__Prompt__.
Scan the lines below for "will" and copy the matches.

__Available records__.
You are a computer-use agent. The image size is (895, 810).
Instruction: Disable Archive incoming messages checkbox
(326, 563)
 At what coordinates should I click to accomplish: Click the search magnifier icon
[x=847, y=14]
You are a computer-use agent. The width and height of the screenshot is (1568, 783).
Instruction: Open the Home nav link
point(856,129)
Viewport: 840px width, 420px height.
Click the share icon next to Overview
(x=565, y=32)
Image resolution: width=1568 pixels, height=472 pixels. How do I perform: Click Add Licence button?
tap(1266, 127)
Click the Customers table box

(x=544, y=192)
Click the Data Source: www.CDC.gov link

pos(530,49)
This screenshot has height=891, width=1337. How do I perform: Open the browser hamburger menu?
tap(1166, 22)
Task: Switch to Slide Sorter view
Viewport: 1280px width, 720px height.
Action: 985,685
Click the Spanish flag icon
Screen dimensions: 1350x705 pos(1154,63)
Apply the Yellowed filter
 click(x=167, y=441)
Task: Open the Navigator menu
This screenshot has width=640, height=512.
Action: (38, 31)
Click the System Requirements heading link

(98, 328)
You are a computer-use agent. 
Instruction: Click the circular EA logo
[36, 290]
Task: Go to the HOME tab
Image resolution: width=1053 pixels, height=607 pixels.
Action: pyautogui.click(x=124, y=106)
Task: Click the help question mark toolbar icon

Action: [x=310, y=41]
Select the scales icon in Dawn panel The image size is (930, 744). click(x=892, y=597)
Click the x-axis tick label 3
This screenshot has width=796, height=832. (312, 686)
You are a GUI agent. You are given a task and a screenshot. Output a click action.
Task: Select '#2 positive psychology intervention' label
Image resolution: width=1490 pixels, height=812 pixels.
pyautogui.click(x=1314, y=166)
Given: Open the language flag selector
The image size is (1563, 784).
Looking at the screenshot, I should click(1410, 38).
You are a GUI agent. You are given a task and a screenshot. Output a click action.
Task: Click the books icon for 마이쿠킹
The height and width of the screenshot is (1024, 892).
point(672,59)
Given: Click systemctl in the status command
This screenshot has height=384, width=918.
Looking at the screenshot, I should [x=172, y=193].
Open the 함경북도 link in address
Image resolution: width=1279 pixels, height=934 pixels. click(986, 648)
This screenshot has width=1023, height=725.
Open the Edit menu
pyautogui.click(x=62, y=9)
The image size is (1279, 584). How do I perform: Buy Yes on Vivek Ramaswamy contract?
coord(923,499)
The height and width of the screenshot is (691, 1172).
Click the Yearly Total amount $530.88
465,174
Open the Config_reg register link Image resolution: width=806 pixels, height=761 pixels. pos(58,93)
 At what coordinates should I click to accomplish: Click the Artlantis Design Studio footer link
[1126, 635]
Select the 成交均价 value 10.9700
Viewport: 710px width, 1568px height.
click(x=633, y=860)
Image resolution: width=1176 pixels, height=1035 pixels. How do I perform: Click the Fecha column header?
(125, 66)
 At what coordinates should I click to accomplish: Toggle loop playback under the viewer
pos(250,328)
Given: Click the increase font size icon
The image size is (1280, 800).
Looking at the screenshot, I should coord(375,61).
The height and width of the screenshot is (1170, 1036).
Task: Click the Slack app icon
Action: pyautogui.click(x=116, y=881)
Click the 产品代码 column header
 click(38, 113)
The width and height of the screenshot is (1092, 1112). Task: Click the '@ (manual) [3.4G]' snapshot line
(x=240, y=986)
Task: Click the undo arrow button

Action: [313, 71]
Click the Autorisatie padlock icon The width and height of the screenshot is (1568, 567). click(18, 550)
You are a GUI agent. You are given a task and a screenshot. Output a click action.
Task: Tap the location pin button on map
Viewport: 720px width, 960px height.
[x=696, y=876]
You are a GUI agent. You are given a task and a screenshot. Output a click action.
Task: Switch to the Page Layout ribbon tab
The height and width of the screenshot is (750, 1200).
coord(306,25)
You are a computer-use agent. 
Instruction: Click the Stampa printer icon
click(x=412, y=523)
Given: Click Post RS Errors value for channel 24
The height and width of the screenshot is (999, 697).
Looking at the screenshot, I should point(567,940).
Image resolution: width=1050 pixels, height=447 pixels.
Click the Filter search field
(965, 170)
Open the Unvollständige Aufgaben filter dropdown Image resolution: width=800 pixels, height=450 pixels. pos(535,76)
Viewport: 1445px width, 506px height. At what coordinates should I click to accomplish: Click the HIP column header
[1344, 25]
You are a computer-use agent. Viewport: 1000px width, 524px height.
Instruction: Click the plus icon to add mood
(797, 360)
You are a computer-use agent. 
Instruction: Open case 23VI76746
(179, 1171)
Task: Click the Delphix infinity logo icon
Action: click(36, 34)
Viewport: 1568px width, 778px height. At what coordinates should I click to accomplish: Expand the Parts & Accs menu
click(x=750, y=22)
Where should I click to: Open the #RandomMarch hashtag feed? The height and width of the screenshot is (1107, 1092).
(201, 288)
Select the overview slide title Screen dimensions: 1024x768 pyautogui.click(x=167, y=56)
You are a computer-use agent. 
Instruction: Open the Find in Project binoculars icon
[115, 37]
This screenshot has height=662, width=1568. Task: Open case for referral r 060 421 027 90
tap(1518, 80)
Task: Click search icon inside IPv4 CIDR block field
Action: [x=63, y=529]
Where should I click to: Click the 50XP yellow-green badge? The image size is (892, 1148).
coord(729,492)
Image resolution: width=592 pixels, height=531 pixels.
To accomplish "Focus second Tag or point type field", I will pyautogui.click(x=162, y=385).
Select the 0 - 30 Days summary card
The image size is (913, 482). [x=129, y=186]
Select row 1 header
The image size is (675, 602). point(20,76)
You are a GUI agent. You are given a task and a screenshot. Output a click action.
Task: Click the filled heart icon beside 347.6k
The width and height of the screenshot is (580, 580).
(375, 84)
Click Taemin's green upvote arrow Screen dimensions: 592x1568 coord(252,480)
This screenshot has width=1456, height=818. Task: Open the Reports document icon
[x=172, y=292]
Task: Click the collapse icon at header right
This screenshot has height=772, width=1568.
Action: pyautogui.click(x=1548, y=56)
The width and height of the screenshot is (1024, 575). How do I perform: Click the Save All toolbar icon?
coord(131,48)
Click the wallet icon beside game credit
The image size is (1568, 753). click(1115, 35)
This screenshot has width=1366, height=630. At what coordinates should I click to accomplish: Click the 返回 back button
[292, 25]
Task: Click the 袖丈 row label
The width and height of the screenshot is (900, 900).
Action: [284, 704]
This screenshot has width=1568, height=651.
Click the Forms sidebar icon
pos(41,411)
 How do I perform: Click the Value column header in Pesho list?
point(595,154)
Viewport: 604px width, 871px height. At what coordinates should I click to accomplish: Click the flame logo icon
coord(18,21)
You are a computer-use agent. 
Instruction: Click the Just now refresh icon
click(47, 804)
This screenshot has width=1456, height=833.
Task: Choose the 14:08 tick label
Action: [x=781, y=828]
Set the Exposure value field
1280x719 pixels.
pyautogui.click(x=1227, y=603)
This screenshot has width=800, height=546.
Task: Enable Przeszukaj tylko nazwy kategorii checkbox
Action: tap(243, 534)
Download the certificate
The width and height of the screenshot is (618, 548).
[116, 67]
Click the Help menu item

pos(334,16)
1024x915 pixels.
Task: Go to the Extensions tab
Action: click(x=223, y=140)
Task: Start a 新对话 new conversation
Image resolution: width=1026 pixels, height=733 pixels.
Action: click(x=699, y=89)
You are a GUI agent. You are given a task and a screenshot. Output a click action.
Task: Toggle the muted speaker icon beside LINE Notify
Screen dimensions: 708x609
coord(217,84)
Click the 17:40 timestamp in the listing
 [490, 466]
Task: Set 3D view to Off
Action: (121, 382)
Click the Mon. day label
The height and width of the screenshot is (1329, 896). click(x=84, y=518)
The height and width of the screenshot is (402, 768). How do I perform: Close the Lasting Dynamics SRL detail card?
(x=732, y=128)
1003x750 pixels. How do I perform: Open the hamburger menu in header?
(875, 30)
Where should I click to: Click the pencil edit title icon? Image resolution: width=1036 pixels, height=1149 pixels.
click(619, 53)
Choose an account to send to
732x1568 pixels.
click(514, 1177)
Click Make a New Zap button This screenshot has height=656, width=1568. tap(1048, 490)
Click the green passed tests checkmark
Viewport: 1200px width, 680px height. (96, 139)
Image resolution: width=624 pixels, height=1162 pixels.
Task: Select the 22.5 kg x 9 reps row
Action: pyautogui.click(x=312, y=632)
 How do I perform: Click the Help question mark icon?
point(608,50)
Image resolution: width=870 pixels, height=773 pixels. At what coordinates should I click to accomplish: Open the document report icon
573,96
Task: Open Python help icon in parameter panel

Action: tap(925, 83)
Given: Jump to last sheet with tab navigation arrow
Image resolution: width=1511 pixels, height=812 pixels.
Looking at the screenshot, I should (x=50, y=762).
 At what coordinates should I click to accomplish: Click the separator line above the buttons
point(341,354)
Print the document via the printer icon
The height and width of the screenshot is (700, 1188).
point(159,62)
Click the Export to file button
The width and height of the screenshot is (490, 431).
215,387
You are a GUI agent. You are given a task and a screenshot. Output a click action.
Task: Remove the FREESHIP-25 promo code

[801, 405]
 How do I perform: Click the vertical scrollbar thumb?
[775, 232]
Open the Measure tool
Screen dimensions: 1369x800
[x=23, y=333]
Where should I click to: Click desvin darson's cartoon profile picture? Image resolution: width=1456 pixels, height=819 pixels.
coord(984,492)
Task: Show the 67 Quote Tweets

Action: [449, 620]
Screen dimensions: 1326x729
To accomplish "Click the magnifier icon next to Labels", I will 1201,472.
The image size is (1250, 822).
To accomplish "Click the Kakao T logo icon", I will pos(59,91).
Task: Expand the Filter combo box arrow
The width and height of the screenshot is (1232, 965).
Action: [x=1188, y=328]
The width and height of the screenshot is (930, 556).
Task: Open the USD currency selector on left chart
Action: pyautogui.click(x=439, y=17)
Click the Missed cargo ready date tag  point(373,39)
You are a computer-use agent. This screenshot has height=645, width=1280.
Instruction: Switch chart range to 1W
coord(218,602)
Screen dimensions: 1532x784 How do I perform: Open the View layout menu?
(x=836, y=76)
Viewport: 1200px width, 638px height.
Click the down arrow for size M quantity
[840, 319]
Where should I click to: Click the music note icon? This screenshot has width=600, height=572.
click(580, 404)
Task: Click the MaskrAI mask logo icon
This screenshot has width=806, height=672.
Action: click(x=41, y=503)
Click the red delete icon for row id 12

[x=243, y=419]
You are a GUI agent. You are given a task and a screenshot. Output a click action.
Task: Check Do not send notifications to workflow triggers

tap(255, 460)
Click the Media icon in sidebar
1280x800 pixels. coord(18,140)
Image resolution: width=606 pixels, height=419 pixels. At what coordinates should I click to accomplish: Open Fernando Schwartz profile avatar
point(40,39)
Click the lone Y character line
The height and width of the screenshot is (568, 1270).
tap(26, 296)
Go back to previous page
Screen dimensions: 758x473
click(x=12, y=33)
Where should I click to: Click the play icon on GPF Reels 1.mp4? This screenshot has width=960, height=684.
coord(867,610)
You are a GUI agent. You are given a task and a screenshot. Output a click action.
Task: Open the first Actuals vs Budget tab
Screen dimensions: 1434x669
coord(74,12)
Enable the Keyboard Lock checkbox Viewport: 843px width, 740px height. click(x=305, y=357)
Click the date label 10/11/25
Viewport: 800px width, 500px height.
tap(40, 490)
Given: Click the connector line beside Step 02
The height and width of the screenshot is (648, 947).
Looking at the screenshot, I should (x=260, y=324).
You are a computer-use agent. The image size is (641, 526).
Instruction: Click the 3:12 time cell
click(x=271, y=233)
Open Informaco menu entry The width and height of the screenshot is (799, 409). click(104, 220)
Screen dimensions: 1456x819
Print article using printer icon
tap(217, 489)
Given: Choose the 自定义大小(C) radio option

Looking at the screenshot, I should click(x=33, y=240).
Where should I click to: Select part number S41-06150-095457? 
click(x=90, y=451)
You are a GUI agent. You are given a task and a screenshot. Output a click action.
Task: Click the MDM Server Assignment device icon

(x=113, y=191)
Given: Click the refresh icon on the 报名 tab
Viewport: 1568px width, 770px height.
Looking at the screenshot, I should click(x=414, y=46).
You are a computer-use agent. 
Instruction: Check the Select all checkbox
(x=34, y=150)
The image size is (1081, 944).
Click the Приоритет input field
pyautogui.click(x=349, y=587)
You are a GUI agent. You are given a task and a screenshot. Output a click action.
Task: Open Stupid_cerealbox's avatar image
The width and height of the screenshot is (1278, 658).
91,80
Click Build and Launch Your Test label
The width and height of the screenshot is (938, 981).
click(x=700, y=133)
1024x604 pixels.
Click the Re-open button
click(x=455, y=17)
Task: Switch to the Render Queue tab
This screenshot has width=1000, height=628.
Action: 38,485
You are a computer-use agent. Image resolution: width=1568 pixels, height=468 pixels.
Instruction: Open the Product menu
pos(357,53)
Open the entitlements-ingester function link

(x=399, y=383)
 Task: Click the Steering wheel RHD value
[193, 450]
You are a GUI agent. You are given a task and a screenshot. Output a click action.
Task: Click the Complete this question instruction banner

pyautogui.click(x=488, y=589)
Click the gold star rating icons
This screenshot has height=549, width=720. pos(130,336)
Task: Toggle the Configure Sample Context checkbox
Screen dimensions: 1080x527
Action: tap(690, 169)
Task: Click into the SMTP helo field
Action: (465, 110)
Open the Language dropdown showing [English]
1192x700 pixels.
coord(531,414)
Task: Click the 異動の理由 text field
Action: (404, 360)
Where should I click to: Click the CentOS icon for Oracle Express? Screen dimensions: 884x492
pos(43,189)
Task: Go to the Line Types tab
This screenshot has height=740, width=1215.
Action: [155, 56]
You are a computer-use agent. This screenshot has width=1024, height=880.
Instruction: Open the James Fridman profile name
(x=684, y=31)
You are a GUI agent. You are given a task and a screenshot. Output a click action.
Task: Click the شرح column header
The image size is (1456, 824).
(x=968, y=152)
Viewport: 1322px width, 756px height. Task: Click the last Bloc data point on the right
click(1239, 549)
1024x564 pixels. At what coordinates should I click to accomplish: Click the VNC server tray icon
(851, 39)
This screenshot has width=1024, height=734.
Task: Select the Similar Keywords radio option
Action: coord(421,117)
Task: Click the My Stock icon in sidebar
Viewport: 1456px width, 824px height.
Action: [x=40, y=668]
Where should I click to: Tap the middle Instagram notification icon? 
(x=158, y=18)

__Task response__.
To accomplish "Focus second Tag or point type field", I will pyautogui.click(x=162, y=385).
To accomplish "Click the magnifier icon next to Labels", I will 1201,472.
To accomplish "Click the Kakao T logo icon", I will pos(59,91).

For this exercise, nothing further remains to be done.